Problem statement: Please repeat the records exactly, keeping the pictures out.

Data for analysis:
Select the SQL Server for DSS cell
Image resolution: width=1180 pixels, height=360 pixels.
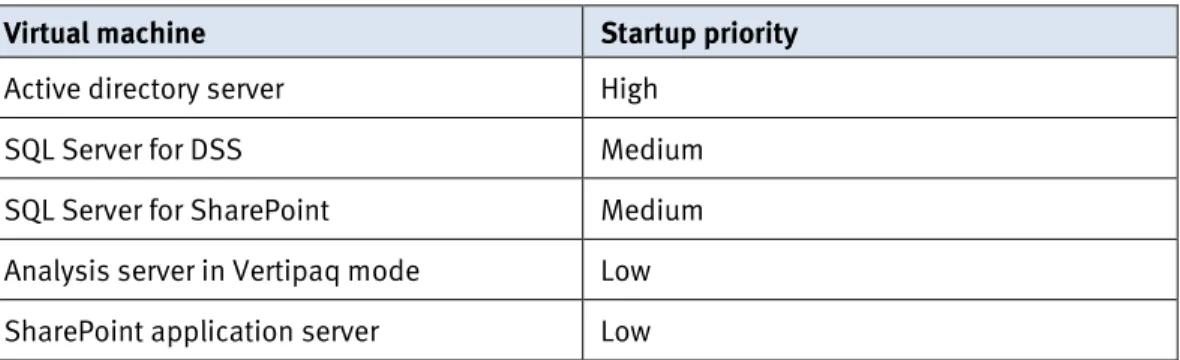[x=290, y=149]
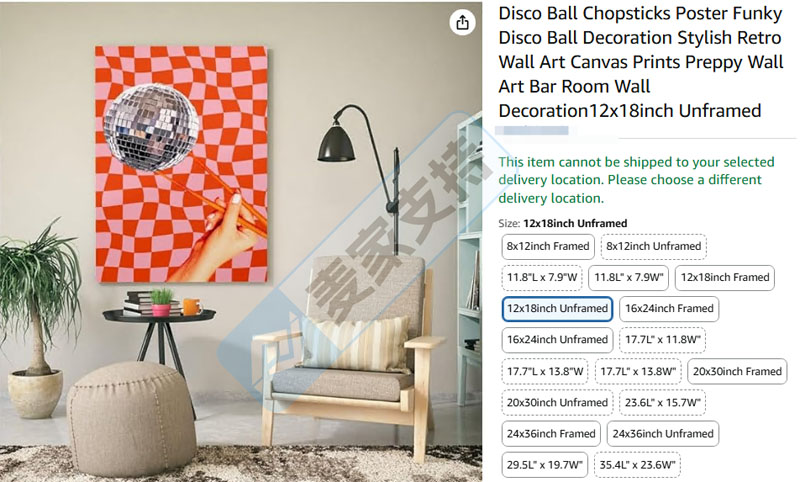Pick the 35.4L" x 23.6W" size

point(637,464)
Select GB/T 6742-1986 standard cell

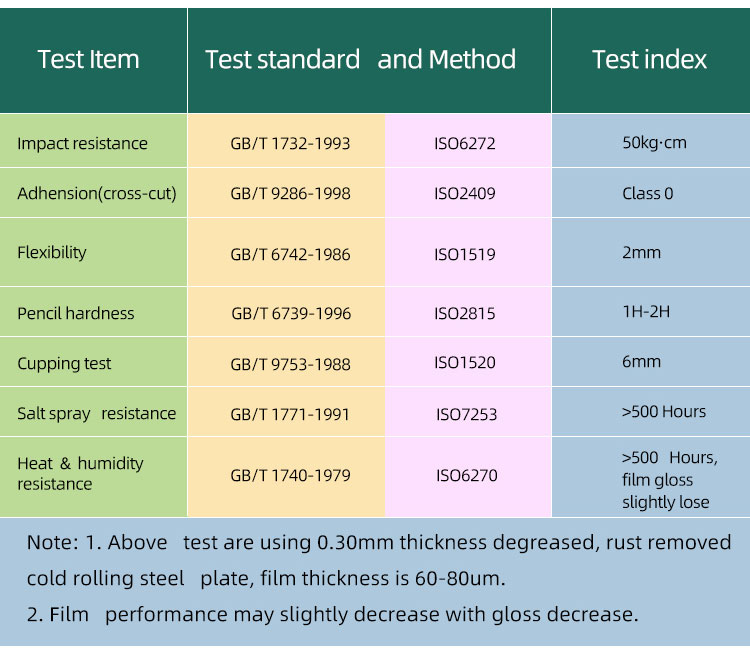(290, 255)
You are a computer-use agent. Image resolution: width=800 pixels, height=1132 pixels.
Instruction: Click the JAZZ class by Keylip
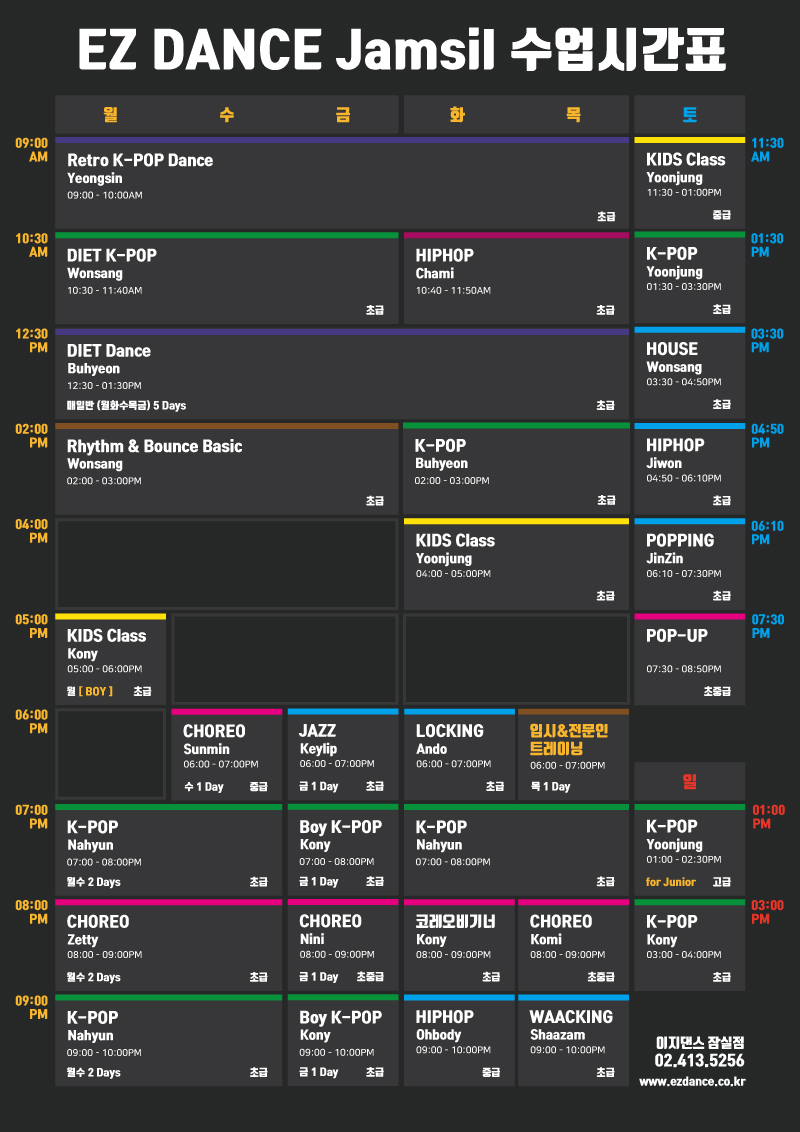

Solution to the problem:
Select the SQL Server for DSS cell
Image resolution: width=1180 pixels, height=360 pixels.
[x=290, y=149]
Pick the 35.4L" x 23.6W" size

point(637,464)
Select GB/T 6742-1986 standard cell

(290, 255)
You are a computer-use agent. Image resolution: width=800 pixels, height=1132 pixels.
Instruction: Click the JAZZ class by Keylip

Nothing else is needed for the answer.